**Supplied text**.
# # # # #
# Analysis: Descriptions' and Annotations' Lengths
## Post Annotation and Aggregation

Outputs the files:
  * `annot-post/data/descriptions_with_counts.csv`: adds columns to `descriptions.csv` for word counts and sentence counts, where words are alphanumeric tokens (punctuation excluded)
  * `annot-post/data/descs_stats.csv`: contains the count, minimum, maximum, average, and standard deviation of all descriptions and each type of description

***

**Table of Contents**

[0.](#0) Loading

[1.](#1) Lengths of Descriptions and Annotations

  * [Lengths of Descriptions](#1.1)
  
  * TO DO: [Lengths of Annotations](#1.2)
  
[2.](#2) Offsets of Descriptions

***

<a id="0"></a>
### 0. Loading
First, begin by loading Python programming libraries and the dataset to be analyzed.

In [43]:
import utils  # import custom functions

import pandas as pd
import numpy as np
import string, csv, re, os, sys #,json

import nltk
from nltk.tokenize import word_tokenize
from nltk.tokenize import sent_tokenize
# nltk.download('punkt')
from nltk.corpus import PlaintextCorpusReader
# nltk.download('averaged_perceptron_tagger')
from nltk.corpus import stopwords
# nltk.download('stopwords')
# # # # #
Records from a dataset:
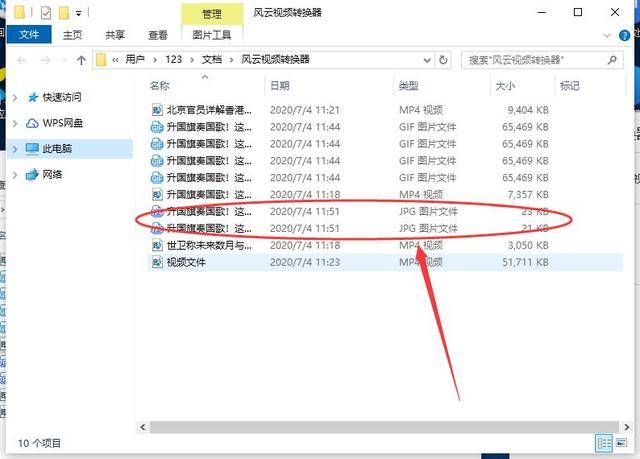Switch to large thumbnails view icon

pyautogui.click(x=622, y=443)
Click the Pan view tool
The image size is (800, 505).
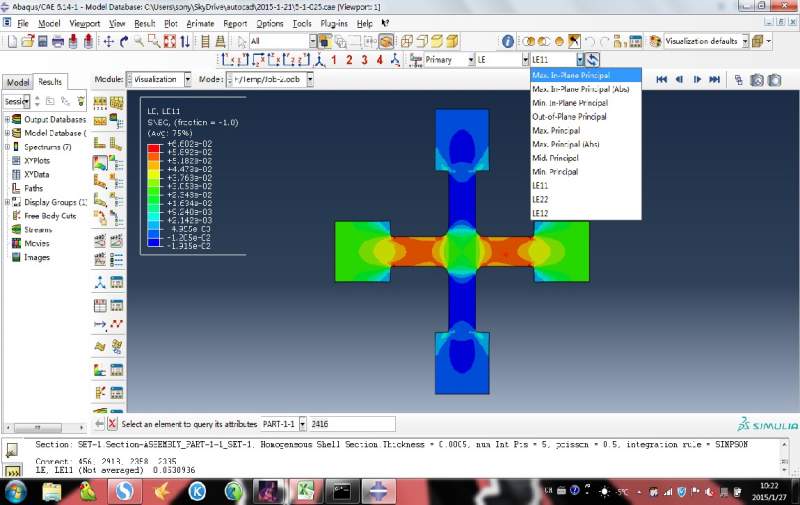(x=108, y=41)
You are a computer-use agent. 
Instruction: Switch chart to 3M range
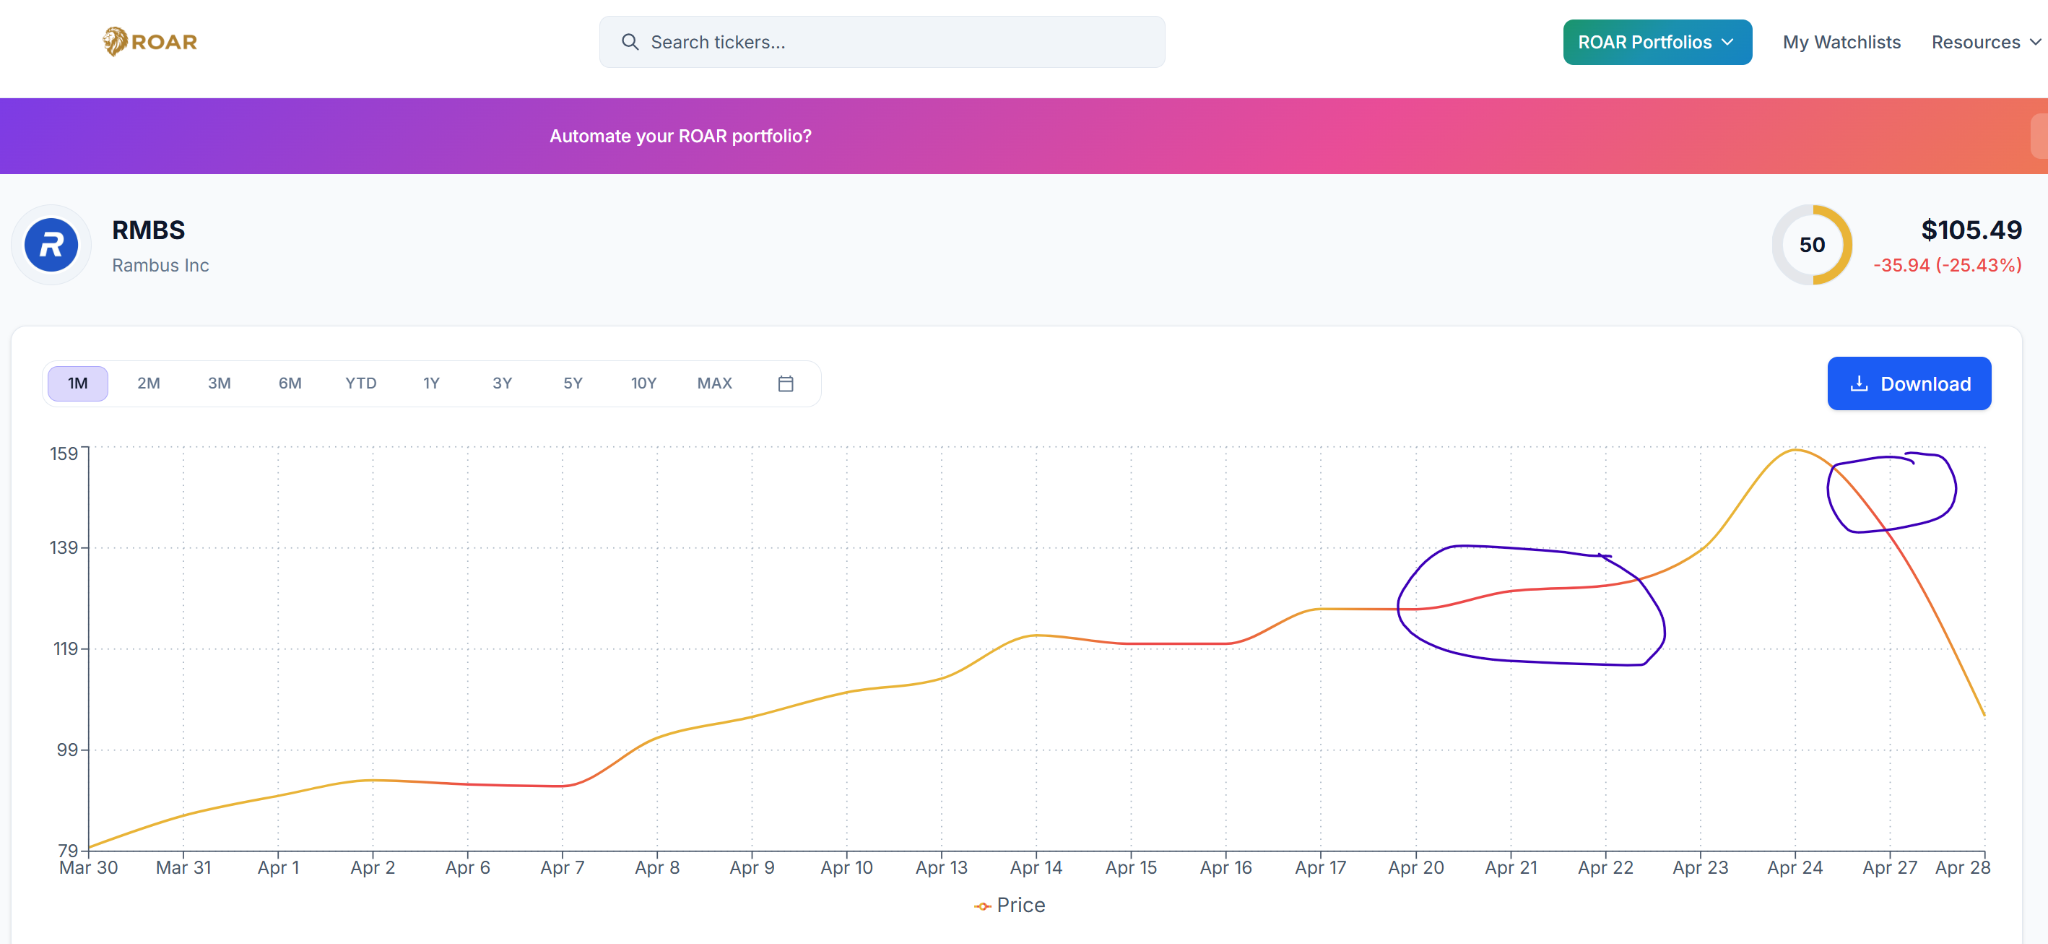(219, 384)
# # # # #
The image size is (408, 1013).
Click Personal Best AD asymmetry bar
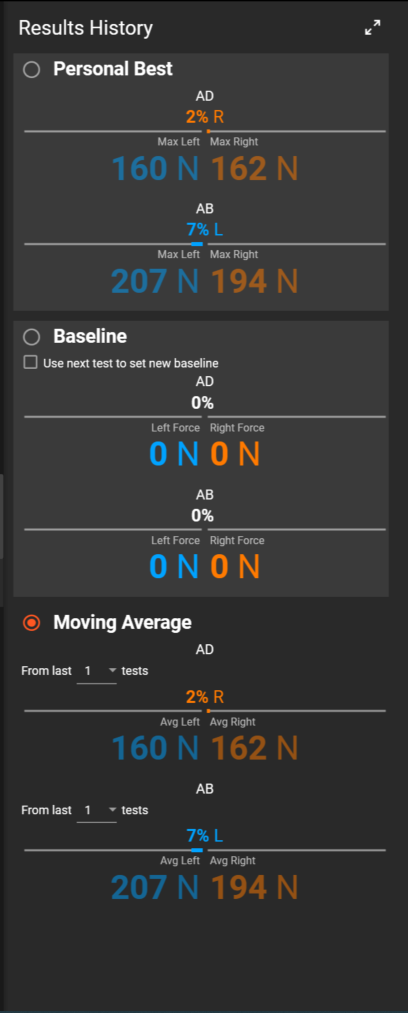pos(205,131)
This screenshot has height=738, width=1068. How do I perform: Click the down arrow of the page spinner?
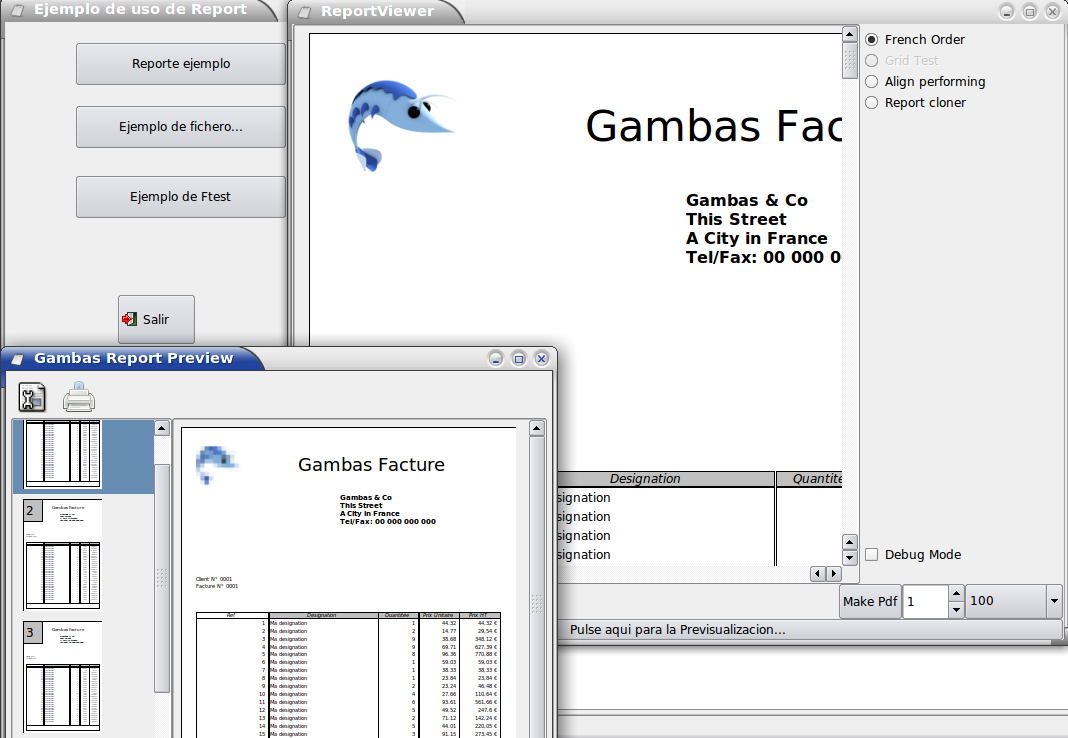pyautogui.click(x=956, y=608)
# # # # #
**Your objective**.
Can you pick up the notebook on description and annotation lengths after its last import line and carry it forward?

**Exercise response**.
from nltk.tag import pos_tag
from nltk.text import Text
from nltk.probability import FreqDist
from collections import Counter

%matplotlib inline
import matplotlib.pyplot as plt

In [34]:
# dir_path = "data/"
# data_files = ["aggregated_final.csv", "aggregated_with_annotator_eadid_note_cols.csv", 
#               "aggregated_with_eadid_descid_desc_cols.csv", "descriptions.csv"]

In [35]:
# df = pd.read_csv(dir_path+data_files[2], index_col=0)
# df.head()

In [36]:
# print("Rows:",df.shape[0], "\nColumns:",df.shape[1])  # Rows: 55260, Columns: 10

<a id="1"></a>
## 1. Lengths of Descriptions and Annotations
**Find the minimum, maximum, average, and standard deviation of word and sentence counts...**
* Per description (by `desc_id` - a.k.a. per "document" for document classifiers)
* Per metadata field (Title, Biographical / Historical, Scope and Contents, and Processing Information)
* Per collection (identifiable with the `eadid` column)
* Per annotation label (Omission, Stereotype, Generalization, etc.)
* Per annotation category (Person Name, Linguistic, Contextual)

<a id="1.1"></a>
### 1.1 Lengths of Descriptions

In [37]:
descs_path = "../data/crc_metadata/all_descriptions.csv"     # descriptions in column of CSV file

In [38]:
desc_df = pd.read_csv(descs_path, index_col=0)
desc_df.head()

Unnamed: 0,eadid,description,field,desc_id
0,AA5,Professor James Aitken White was a leading Sco...,Biographical / Historical,0
1,AA5,Papers of The Very Rev Prof James Whyte (1920-...,Title,1
2,AA6,Rev Thomas Allan was born on 16 August 1916 in...,Biographical / Historical,2
3,AA6,Papers of Rev Tom Allan (1916-1965)\n\n,Title,3
4,AA7,Alec Cheyne was born on 1 June 1924 in Errol i...,Biographical / Historical,4


In [39]:
# # Remove metadata field name from each description
# new_descs = []
# descs = list(desc_df.description)
# fields = list(desc_df.field)
# i = 0
# maxI = len(descs)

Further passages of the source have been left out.